__Instruction__
Rewrite only the rows from the line containing "Open the Facebook icon in footer" through the line containing "click(150, 100)", replacing "sofa" with "couch" and leaving everything else unchanged.

__Task input__
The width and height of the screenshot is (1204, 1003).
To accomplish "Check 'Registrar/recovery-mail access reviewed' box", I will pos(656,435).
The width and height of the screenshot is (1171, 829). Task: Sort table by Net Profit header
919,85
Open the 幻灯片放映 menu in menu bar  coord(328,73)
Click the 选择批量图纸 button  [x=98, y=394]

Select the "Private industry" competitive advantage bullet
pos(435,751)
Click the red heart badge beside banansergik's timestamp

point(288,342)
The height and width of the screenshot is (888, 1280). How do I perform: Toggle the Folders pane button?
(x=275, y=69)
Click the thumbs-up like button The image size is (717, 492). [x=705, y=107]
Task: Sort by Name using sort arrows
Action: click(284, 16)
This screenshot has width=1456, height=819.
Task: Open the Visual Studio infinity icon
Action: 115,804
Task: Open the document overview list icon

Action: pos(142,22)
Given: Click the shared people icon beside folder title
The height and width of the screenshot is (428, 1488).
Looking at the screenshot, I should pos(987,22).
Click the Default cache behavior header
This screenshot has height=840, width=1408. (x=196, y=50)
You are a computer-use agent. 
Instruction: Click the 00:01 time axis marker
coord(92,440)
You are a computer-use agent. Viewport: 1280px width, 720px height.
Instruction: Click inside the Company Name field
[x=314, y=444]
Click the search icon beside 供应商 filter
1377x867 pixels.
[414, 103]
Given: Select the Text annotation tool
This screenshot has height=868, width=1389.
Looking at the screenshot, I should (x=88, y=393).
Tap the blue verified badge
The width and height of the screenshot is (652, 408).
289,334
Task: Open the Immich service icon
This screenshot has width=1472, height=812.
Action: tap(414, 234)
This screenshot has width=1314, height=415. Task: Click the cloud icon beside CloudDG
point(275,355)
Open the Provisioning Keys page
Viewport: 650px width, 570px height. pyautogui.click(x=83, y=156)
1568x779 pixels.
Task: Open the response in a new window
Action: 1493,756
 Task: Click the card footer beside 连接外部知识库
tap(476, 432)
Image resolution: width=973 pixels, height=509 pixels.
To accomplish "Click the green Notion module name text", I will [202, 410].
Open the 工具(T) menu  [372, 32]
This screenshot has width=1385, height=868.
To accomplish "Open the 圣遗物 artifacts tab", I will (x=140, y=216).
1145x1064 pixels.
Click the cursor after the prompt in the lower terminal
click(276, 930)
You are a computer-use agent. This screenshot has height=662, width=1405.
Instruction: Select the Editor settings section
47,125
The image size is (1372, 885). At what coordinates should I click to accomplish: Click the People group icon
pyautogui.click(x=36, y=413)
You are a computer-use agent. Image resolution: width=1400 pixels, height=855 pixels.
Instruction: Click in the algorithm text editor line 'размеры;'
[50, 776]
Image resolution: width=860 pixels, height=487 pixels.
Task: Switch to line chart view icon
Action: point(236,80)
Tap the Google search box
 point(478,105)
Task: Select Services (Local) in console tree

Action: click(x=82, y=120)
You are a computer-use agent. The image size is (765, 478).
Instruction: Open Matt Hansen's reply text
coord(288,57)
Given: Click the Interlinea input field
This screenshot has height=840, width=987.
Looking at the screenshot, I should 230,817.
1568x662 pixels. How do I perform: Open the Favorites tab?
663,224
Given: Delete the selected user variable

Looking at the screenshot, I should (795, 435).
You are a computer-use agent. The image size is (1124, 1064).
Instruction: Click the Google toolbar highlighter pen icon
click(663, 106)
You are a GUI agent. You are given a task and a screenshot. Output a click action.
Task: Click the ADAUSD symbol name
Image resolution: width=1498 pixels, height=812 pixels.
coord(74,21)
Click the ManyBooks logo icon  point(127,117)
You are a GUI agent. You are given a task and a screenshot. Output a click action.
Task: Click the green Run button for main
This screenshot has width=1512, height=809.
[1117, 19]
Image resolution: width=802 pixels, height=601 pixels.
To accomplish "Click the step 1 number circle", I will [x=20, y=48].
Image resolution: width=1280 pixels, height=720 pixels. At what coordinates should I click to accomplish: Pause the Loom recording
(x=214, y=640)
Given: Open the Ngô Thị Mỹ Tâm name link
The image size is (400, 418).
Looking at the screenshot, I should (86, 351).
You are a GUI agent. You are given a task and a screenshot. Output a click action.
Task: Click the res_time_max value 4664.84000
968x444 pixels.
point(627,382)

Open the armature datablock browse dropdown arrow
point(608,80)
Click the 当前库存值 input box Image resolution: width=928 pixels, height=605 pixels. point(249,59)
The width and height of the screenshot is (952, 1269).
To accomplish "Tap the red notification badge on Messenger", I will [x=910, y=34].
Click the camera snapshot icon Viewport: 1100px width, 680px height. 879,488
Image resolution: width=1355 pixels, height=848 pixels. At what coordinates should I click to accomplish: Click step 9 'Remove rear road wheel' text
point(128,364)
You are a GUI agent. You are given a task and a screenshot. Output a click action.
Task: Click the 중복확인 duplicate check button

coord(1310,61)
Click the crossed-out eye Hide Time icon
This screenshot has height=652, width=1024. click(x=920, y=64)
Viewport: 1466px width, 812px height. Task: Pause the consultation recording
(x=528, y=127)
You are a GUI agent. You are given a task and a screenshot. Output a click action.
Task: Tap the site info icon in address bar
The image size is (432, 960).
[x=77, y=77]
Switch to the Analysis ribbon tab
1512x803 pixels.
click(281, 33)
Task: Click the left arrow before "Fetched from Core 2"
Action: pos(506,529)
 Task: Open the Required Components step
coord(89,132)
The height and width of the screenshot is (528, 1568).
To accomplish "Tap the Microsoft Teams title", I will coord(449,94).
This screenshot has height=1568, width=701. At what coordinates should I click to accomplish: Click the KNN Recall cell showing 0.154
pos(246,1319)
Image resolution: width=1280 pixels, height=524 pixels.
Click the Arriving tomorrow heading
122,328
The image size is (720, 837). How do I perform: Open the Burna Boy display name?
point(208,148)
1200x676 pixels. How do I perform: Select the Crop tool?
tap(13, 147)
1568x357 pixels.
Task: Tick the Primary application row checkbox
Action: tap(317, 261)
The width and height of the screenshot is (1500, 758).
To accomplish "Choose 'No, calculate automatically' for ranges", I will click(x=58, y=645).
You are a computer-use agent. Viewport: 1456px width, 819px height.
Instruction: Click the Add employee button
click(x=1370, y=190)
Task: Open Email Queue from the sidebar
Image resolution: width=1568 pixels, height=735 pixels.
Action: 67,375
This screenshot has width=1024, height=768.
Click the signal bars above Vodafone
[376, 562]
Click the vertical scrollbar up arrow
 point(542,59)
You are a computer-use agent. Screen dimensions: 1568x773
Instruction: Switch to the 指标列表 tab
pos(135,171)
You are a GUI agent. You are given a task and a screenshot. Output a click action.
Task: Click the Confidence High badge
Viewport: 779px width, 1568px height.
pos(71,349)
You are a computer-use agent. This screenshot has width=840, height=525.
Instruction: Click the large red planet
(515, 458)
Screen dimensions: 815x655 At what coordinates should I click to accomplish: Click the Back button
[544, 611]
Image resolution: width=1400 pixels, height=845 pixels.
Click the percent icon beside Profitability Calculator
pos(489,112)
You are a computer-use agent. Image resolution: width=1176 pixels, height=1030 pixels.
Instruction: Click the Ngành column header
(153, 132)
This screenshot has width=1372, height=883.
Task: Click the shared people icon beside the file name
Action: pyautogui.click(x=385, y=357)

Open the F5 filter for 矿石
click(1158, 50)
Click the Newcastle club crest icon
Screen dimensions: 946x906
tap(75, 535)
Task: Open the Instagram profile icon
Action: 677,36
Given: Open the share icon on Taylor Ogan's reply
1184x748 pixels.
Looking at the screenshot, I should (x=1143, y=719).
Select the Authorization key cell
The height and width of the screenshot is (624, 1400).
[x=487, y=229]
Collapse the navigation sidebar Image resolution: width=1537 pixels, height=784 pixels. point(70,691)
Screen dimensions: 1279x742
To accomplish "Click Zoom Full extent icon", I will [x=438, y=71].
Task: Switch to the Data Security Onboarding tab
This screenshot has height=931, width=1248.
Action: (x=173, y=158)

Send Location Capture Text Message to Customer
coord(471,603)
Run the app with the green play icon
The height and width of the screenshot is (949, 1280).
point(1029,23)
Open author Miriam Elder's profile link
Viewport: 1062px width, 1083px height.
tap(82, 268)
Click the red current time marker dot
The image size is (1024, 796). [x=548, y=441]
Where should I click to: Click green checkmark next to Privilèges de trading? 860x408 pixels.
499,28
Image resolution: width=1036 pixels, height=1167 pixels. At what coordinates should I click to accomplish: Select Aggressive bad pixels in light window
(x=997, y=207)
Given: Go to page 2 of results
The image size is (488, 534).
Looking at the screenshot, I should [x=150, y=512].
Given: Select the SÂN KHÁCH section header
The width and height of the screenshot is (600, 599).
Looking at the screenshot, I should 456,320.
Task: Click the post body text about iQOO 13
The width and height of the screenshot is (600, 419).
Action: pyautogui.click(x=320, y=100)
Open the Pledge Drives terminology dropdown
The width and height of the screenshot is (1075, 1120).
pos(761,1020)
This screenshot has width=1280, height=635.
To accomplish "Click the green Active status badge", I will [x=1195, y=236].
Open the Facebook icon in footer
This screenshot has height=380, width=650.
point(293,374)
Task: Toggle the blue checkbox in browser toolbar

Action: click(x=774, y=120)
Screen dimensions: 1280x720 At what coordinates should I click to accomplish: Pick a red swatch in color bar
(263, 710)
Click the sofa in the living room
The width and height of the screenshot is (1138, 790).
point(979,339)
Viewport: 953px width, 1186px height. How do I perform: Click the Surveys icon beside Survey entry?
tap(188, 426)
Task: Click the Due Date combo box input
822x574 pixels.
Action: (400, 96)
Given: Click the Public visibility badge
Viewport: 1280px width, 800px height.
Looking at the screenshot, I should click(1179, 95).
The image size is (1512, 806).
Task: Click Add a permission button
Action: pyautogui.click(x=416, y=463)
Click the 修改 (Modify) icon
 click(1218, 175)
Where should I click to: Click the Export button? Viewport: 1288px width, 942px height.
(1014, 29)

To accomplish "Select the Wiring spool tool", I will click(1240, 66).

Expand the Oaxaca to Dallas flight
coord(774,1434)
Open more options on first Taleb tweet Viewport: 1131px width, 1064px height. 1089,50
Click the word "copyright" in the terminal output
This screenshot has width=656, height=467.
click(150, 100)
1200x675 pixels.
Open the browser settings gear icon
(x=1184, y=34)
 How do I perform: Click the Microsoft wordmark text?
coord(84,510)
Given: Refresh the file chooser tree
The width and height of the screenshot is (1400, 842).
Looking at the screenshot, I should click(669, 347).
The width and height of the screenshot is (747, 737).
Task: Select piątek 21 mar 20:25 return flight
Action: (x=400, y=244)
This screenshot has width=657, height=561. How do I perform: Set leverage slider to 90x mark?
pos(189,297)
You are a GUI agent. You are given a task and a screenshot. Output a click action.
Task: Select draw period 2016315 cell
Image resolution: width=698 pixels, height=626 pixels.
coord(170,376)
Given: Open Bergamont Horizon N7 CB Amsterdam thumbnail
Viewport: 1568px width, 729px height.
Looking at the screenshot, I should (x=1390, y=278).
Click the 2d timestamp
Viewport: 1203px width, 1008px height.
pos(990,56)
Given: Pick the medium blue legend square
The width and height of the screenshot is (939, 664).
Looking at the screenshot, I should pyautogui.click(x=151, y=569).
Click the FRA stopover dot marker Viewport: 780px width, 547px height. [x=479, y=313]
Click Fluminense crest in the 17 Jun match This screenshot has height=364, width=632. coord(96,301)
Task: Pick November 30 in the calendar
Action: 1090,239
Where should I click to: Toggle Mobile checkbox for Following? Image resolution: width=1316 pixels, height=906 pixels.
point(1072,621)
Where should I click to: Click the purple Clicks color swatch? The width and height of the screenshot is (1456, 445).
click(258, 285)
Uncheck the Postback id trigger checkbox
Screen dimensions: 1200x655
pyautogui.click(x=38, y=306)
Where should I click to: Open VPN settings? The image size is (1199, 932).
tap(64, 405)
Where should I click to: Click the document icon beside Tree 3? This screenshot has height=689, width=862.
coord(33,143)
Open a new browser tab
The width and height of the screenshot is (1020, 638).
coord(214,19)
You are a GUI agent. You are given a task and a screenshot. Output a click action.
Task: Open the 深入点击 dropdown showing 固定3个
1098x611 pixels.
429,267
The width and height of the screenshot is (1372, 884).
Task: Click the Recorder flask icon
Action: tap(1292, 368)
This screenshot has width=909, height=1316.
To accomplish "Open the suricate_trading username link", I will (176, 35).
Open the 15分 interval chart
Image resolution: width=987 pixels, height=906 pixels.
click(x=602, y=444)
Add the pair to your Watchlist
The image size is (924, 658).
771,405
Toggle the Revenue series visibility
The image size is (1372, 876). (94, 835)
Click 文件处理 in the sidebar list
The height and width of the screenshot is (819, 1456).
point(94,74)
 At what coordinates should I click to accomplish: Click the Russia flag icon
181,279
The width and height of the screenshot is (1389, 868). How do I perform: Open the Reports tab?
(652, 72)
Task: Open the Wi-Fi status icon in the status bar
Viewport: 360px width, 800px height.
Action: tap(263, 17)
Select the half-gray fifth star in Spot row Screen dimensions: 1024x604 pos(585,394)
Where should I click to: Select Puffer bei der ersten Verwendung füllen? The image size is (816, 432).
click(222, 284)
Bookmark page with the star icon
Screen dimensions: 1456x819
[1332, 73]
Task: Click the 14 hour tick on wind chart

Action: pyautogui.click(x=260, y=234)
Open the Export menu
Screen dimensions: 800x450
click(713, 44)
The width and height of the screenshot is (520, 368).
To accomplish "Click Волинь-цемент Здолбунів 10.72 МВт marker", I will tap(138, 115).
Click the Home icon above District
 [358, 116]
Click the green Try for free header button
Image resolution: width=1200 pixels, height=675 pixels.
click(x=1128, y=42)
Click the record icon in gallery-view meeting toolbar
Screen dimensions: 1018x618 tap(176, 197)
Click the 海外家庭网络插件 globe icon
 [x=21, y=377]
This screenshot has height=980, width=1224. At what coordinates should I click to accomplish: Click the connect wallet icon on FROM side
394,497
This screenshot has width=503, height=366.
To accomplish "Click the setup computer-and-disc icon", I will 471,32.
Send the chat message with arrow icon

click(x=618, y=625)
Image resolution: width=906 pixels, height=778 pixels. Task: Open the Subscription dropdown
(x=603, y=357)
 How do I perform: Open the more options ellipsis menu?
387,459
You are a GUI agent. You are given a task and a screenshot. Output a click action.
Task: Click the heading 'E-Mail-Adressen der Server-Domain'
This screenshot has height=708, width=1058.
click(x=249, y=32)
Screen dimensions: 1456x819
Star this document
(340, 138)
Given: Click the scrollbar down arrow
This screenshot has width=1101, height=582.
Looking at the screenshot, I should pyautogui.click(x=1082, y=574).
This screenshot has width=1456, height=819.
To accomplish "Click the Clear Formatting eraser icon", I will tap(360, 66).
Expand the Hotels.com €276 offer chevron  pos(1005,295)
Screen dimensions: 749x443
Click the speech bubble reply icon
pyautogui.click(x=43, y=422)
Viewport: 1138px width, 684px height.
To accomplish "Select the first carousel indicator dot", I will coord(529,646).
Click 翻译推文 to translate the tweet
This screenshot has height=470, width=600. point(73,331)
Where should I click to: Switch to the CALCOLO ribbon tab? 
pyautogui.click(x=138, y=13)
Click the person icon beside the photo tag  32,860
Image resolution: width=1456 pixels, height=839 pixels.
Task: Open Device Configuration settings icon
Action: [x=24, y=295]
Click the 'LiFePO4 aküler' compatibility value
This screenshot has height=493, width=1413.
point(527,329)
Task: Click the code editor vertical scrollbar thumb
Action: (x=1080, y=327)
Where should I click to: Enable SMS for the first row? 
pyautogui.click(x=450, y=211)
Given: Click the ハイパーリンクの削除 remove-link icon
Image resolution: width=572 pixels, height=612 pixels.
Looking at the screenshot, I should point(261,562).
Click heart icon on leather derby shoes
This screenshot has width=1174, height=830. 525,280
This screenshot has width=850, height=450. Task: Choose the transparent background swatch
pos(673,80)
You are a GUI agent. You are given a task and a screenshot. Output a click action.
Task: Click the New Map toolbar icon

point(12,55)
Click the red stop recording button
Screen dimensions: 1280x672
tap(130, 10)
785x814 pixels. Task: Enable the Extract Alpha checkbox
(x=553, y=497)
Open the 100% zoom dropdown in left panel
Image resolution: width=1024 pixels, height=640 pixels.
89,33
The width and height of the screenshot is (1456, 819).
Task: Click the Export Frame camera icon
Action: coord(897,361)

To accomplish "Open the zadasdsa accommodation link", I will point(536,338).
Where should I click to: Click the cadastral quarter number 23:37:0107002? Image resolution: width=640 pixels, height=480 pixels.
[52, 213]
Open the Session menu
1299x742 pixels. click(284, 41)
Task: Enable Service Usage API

__Answer in full__
Open the Facebook icon in footer
This screenshot has height=380, width=650.
point(293,374)
Task: Toggle the blue checkbox in browser toolbar

Action: click(x=774, y=120)
Screen dimensions: 1280x720 At what coordinates should I click to accomplish: Pick a red swatch in color bar
(263, 710)
Click the couch in the living room
The width and height of the screenshot is (1138, 790).
point(979,339)
Viewport: 953px width, 1186px height. How do I perform: Click the Surveys icon beside Survey entry?
tap(188, 426)
Task: Click the Due Date combo box input
822x574 pixels.
Action: (400, 96)
Given: Click the Public visibility badge
Viewport: 1280px width, 800px height.
Looking at the screenshot, I should click(1179, 95).
The image size is (1512, 806).
Task: Click Add a permission button
Action: pyautogui.click(x=416, y=463)
Click the 修改 (Modify) icon
 click(1218, 175)
Where should I click to: Click the Export button? Viewport: 1288px width, 942px height.
(1014, 29)

To accomplish "Select the Wiring spool tool", I will click(1240, 66).

Expand the Oaxaca to Dallas flight
coord(774,1434)
Open more options on first Taleb tweet Viewport: 1131px width, 1064px height. 1089,50
Click the word "copyright" in the terminal output
This screenshot has width=656, height=467.
click(150, 100)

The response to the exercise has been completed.